Posts Tagged ‘ERP’

Customer, Lawson Software, Hosting Provider in Legal Dustup Over ERP Project

October 18th, 2011

Health-care business services provider MedSynergies has sued Lawson Software and hosting company Velocity Technology Solutions over a rash of alleged problems with an ERP application project, but Lawson and Velocity say MedSynergies is just trying to get out of a contract it inherited through an acquisition.

Lawson and Velocity perpetrated a “flim-flam” against MedSynergies, according to a complaint filed earlier this month in U.S. District Court for the Northern District of Texas.

Lawson and Velocity “conspired to lure plaintiffs into onerous, long-term software, hosting and services contracts and then simply failed to perform,” the complaint said. “When their software did not work, defendants piled up the services, charging hundreds of thousands of dollars in ‘consulting fees’ to fix the problems they themselves created.”

But the software still doesn’t work, leading MedSynergies to file suit in order to recoup its money, the filing added.

The project dates to 2008, when MedSynergies’ PhyServe subsidiary sought to replace its human-resources software, and Lawson was one of the vendors in the running, according to the filing. Lawson told the company that it and Velocity could complete the implementation in six months, “despite the fact that a ’standard’ Lawson implementation takes twelve to eighteen months,” the complaint said.

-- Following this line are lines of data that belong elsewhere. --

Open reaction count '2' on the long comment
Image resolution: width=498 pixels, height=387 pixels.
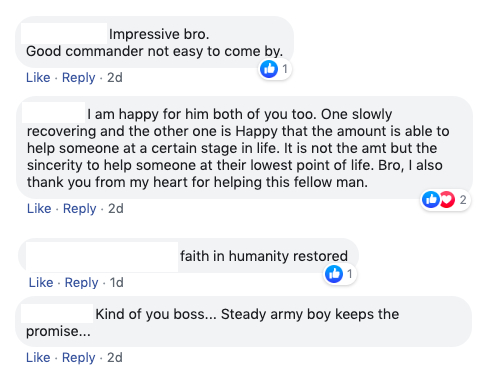tap(463, 200)
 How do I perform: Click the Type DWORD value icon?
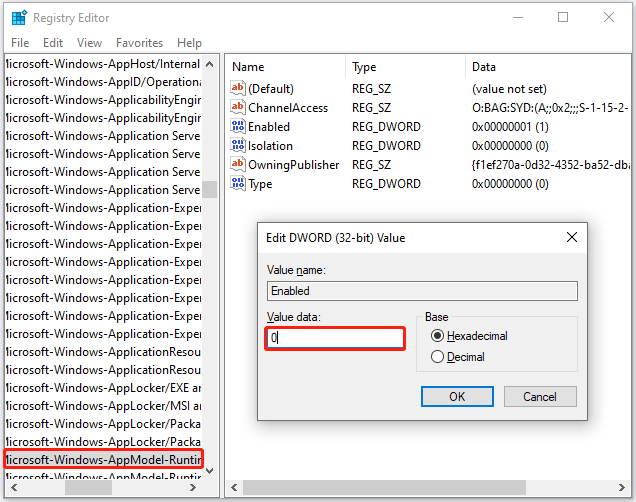click(x=238, y=183)
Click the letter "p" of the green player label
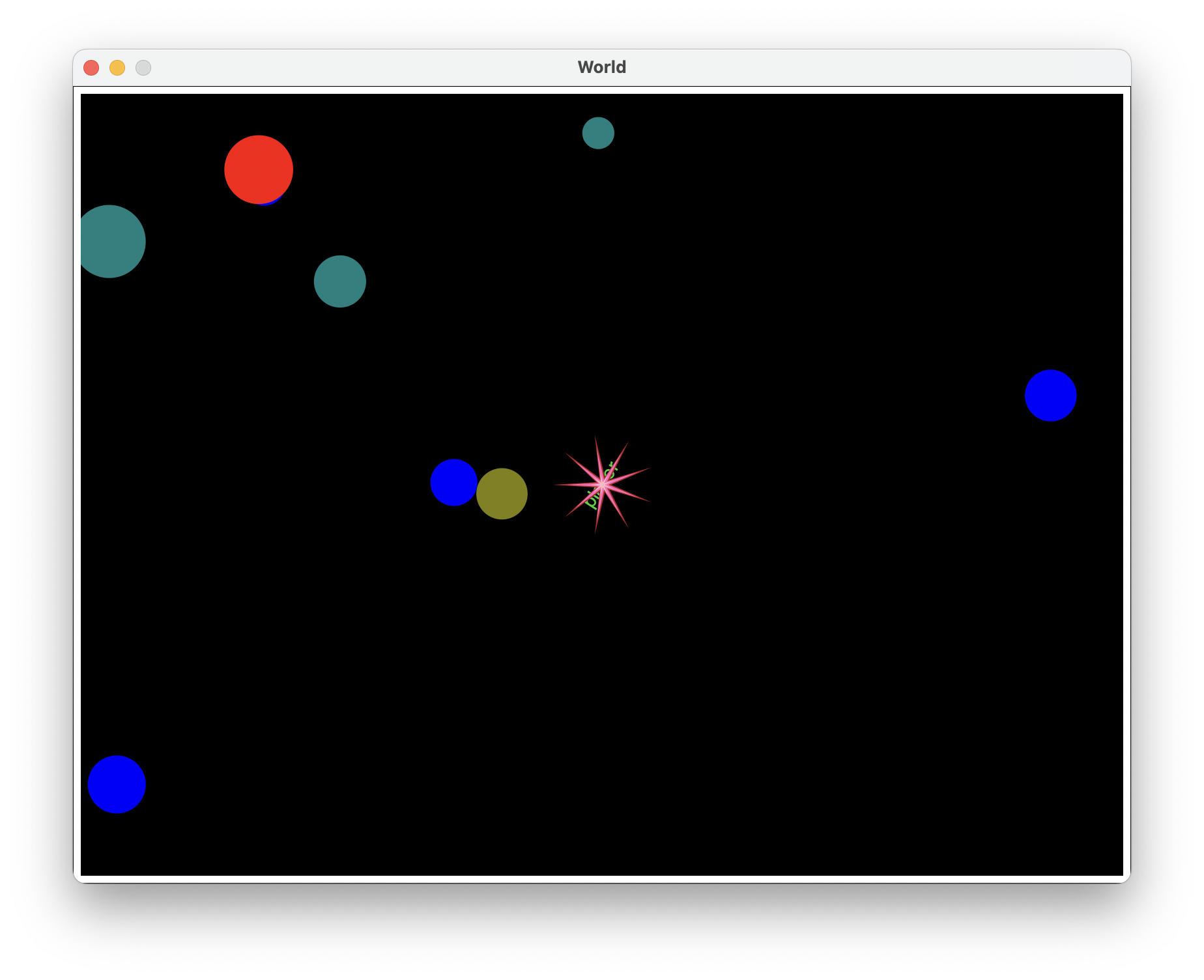The image size is (1204, 980). click(590, 503)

PhyServe “relied on Lawson’s and Velocity’s statements and marketing materials and accepted Lawson’s bid with little negotiation,” signing deals with both in October 2008, the complaint added.

The work was supposed to start immediately, with a system “go-live” date of April 2009, but those plans quickly went awry, as Velocity and Lawson didn’t get started until March, according to the complaint. In addition, PhyServe’s existing Ceridian human-resources system was supposed to be run in parallel with Lawson for a while in order to work out any kinks.

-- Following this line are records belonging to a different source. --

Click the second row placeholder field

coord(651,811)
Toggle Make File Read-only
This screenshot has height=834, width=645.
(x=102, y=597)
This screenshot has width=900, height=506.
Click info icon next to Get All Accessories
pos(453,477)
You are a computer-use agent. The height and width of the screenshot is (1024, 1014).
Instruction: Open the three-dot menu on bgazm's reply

“This did not happen,” the complaint said. “Instead, Lawson and Velocity merely ran a number of mock payrolls, which could only show whether the software ran rather than whether it ran properly.”

MedSynergies didn’t learn of the problems until shortly after it purchased PhyServe in December 2010, according to the complaint. The system “simply [does] not work,” it said. The alleged problems include erroneous tax forms, “consistently wrong” retirement plan information and payroll records that “never match expected accounting records.”

Meanwhile, consulting fees have added up to “substantially more” than the US$1.1 million initially promised, “and have provided no benefits,” it said.

Moreover, one Lawson consultant allegedly told MedSynergies that the project was not fixable and would have to be scrapped and re-implemented.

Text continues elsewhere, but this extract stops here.